Monday, April 12, 2010
I recently received a letter from Spectrum Association detailing overgrown weeds in the front yard and side of my house. When I called Spectrum to dispute the allegations because I did not have overgrown weeds I was told that there were over 117 violations in my neighborhood. Flabbergasted I asked the representatives what those violations had to do with the letter I received for weeds that were not mine but the house next to me that is vacant. I did not receive a response. When I asked which persons were responsible for cleaning the vacant property I was told the bank. When I asked why I received the letter and if a corrected letter would be sent, I was told yes. Three weeks later, I am still waiting for a corrected letter. Please share any stories!
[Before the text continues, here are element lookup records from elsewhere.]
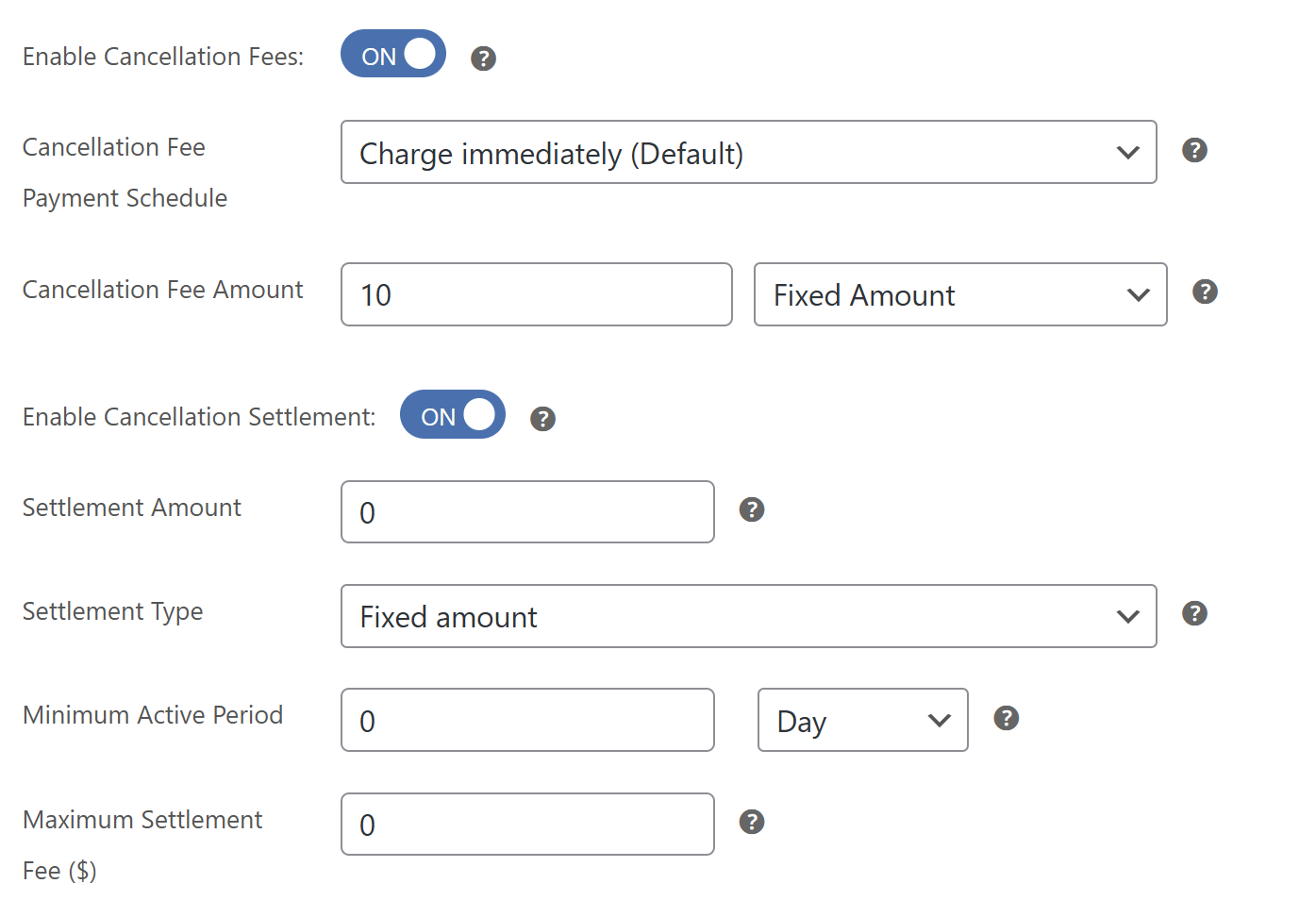The width and height of the screenshot is (1316, 917).
Task: Open help tooltip for Cancellation Fee Payment Schedule
Action: point(1194,150)
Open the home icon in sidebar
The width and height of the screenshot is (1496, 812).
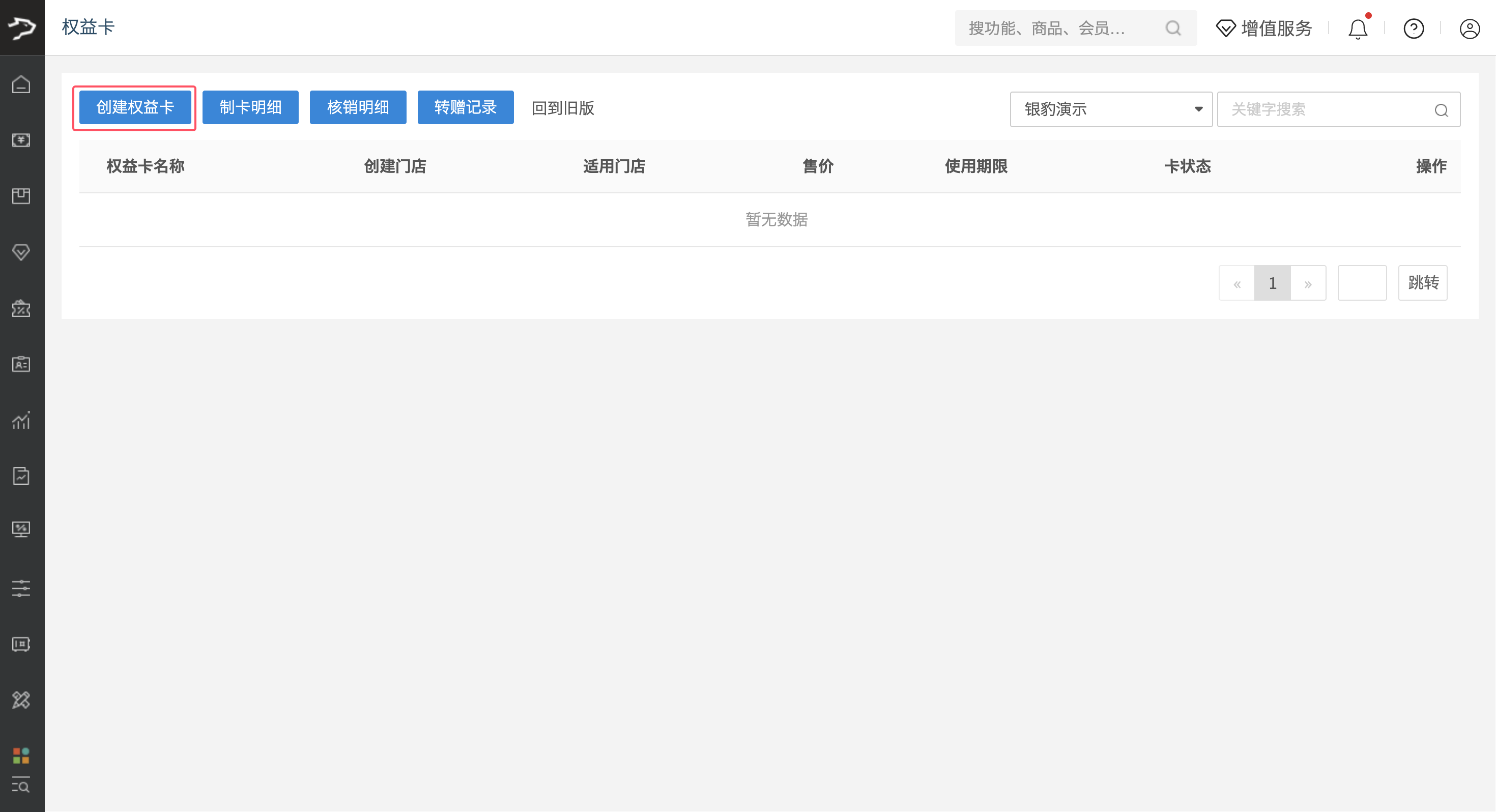(x=21, y=84)
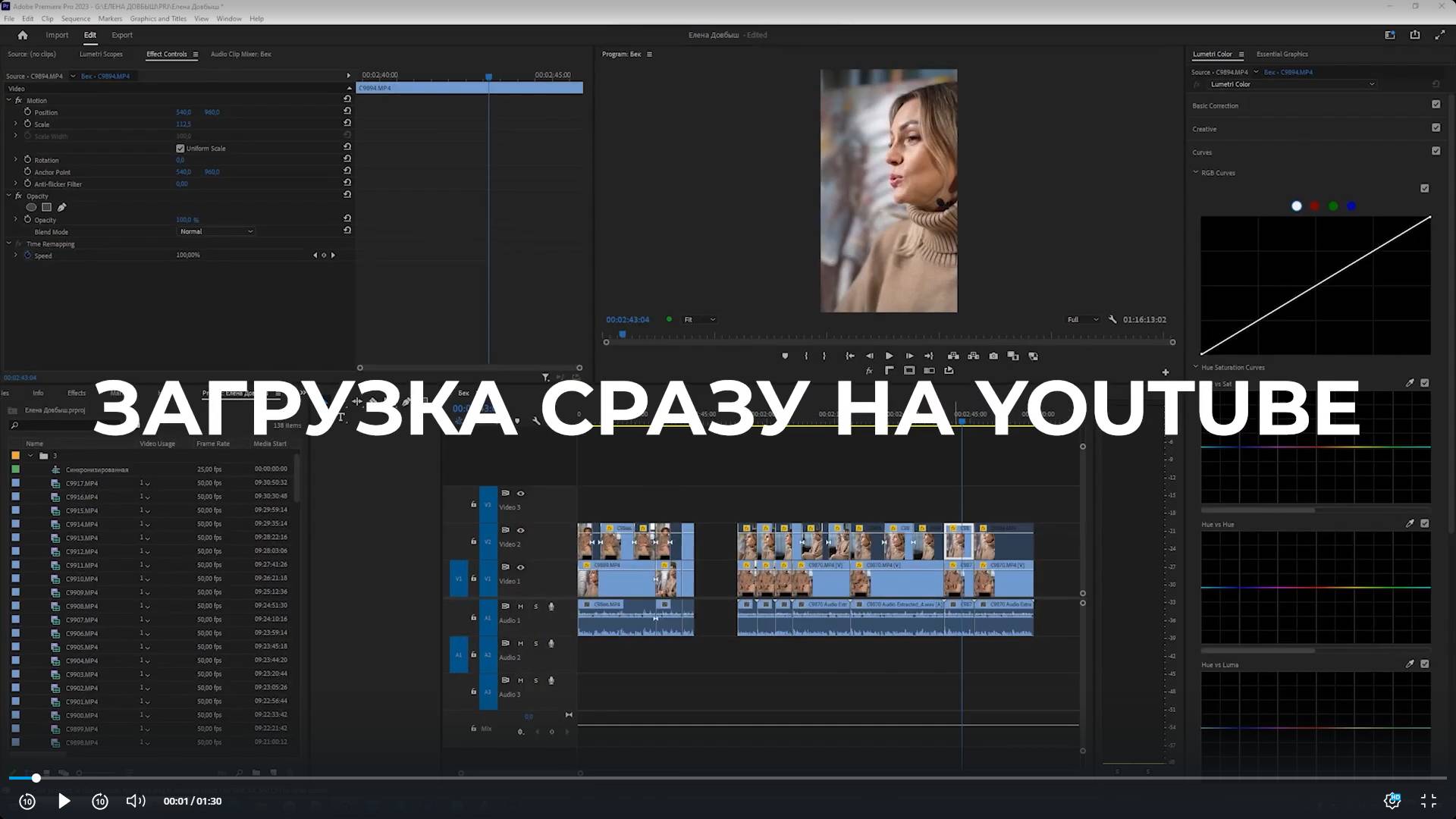Select the C9917.MP4 clip in bin
Viewport: 1456px width, 819px height.
[81, 483]
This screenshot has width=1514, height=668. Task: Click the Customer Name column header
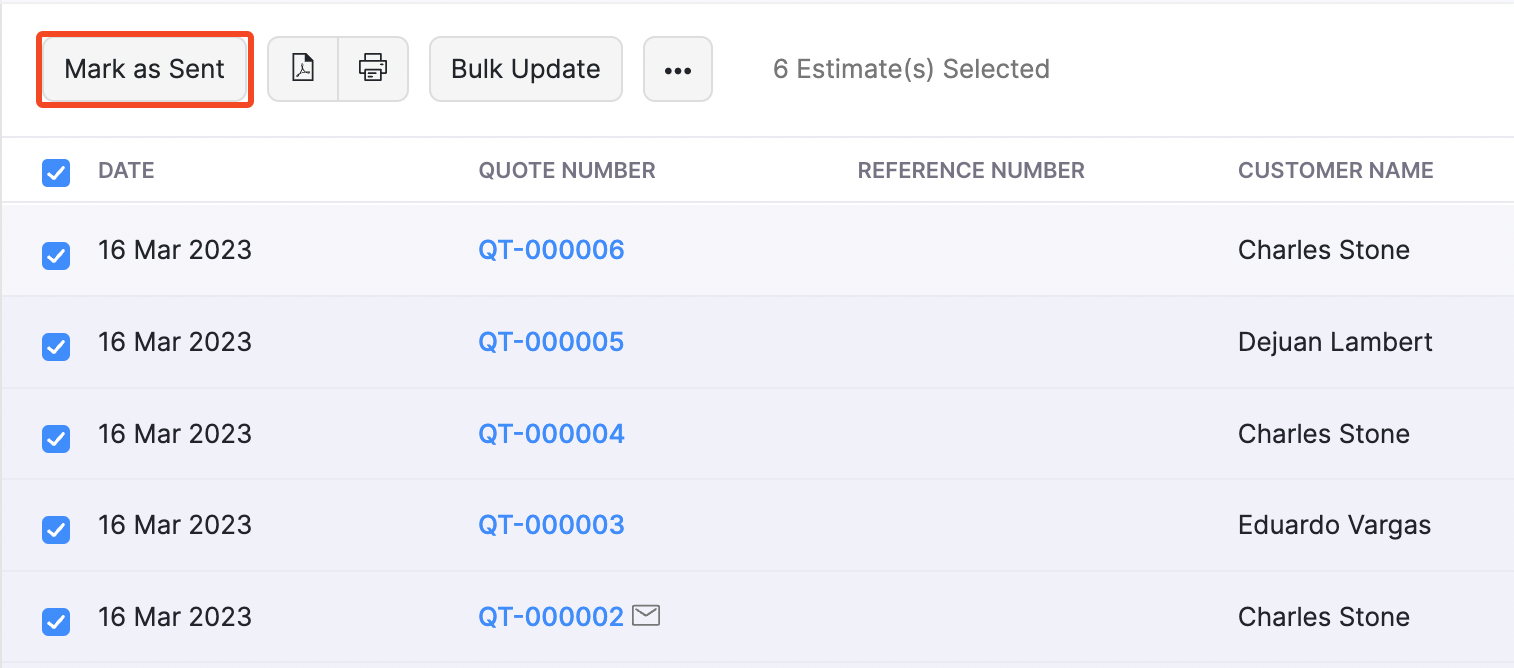coord(1335,171)
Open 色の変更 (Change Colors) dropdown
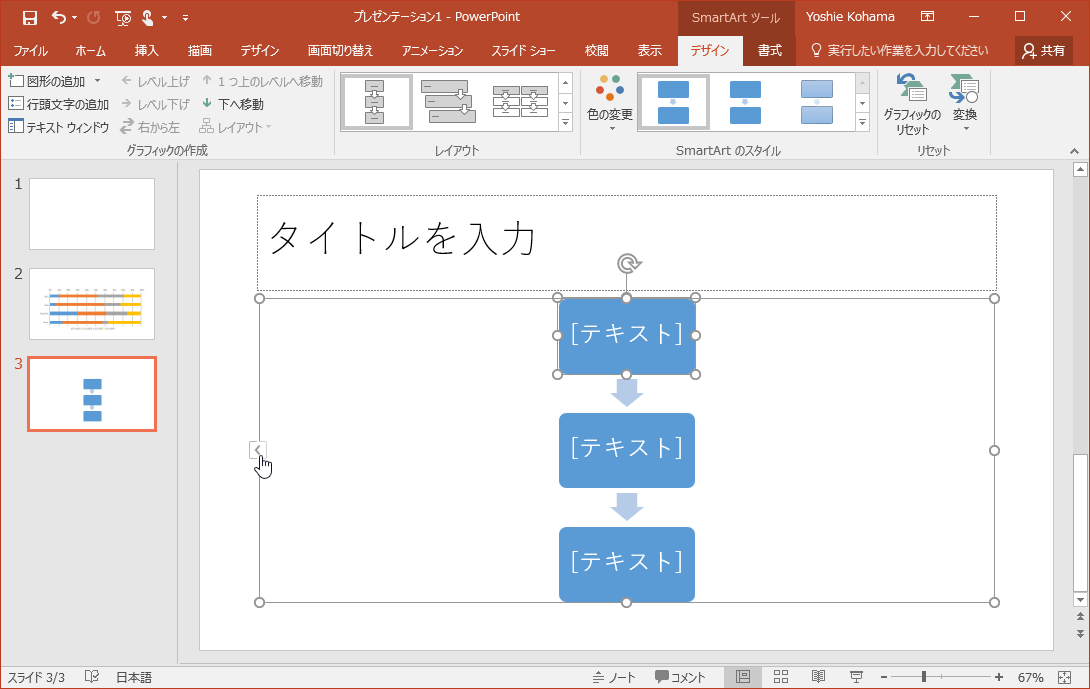 pyautogui.click(x=609, y=104)
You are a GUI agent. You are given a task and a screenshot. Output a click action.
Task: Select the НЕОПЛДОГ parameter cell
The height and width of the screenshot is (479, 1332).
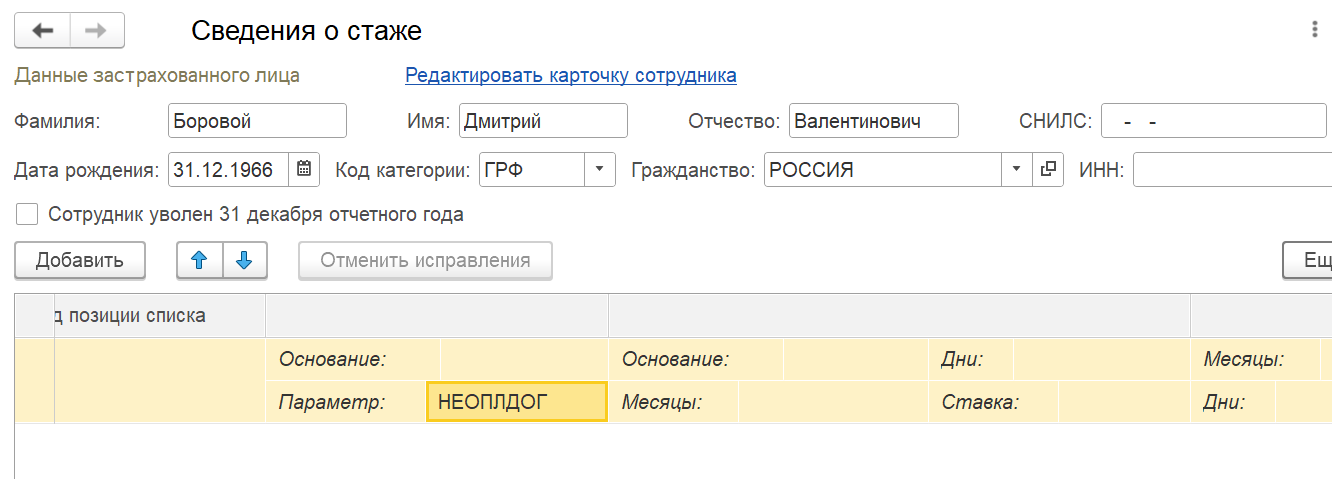point(516,402)
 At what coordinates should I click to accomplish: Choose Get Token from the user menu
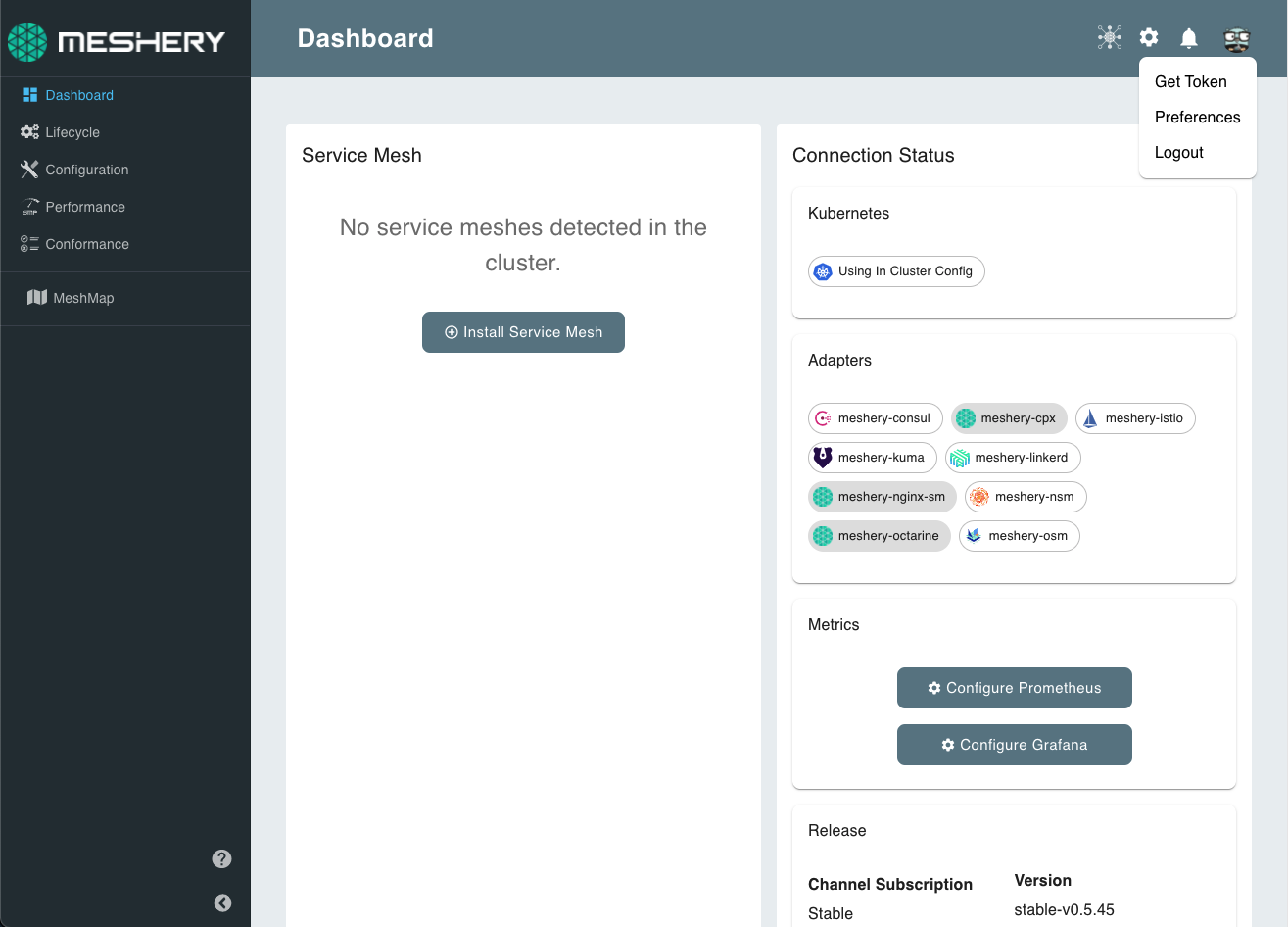(1190, 82)
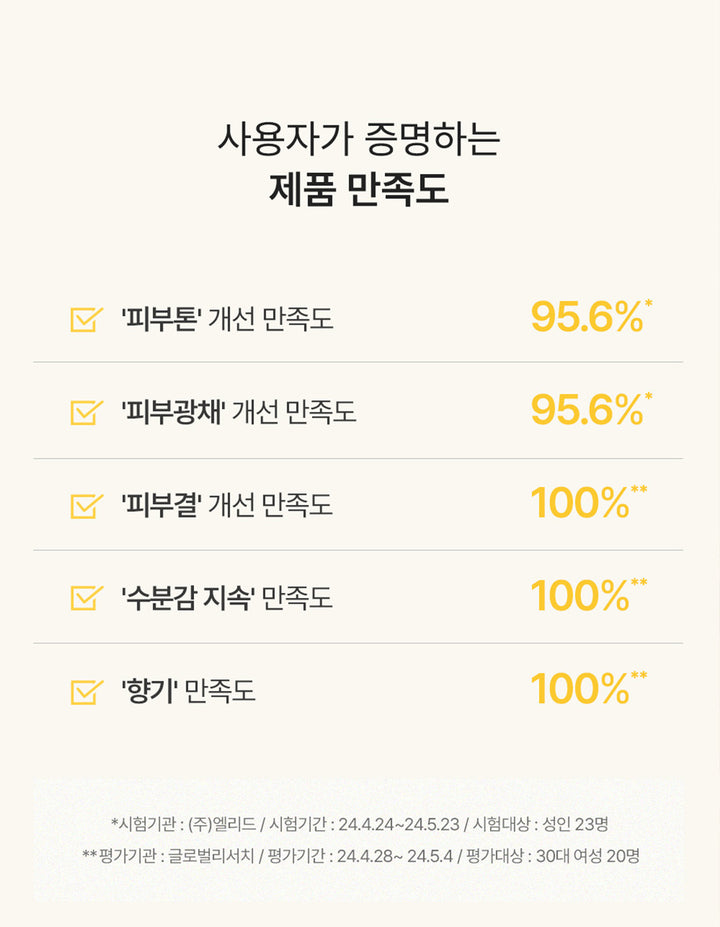This screenshot has height=927, width=720.
Task: Click the heading line '사용자가 증명하는'
Action: pos(359,139)
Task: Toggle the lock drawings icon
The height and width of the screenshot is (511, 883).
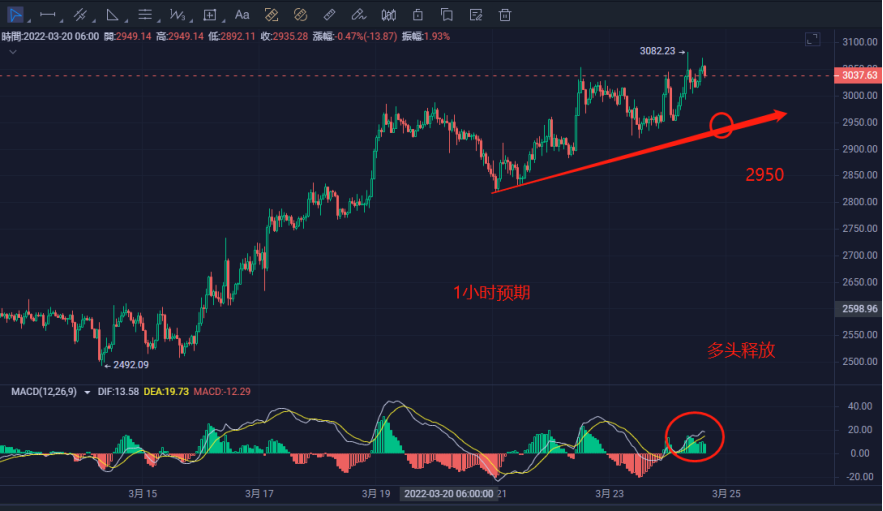Action: point(418,15)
Currently in Texas, it is not illegal for a homeowners association to foreclose on a home due to unpaid homeowner association fees. Due to this law, foreclosures across the state have skyrocketed. Additionally, people such as the elderly and disabled have lost their homes because of unpaid fees not deliquent bank loans. While some may argue that you do not have to buy a home in a subdivision that has a homeowners association, I contend that this is not problem. When fees are handled effectively by homeowners associations for items such as swimming pools, lighting, fences, and grafiti, homeowners would not have a problem paying for their fees. However, when you find grafiti throughout your neighborhood, have poor lighting, and your subdivision does not have amenities such as swimming pools or playgrounds, it is difficult to understand where your money is going. Further, it is unfair to keep homeowners in these associations that are seemingly useless. The Amberwood Subdivision managed by Spectrum Association Mgmt., LP has yet to provide any amenities, clean up grafiti, and maintains poor lighting. This not only has serious consequences for residents but it also does not build up the property values of the neighborhood.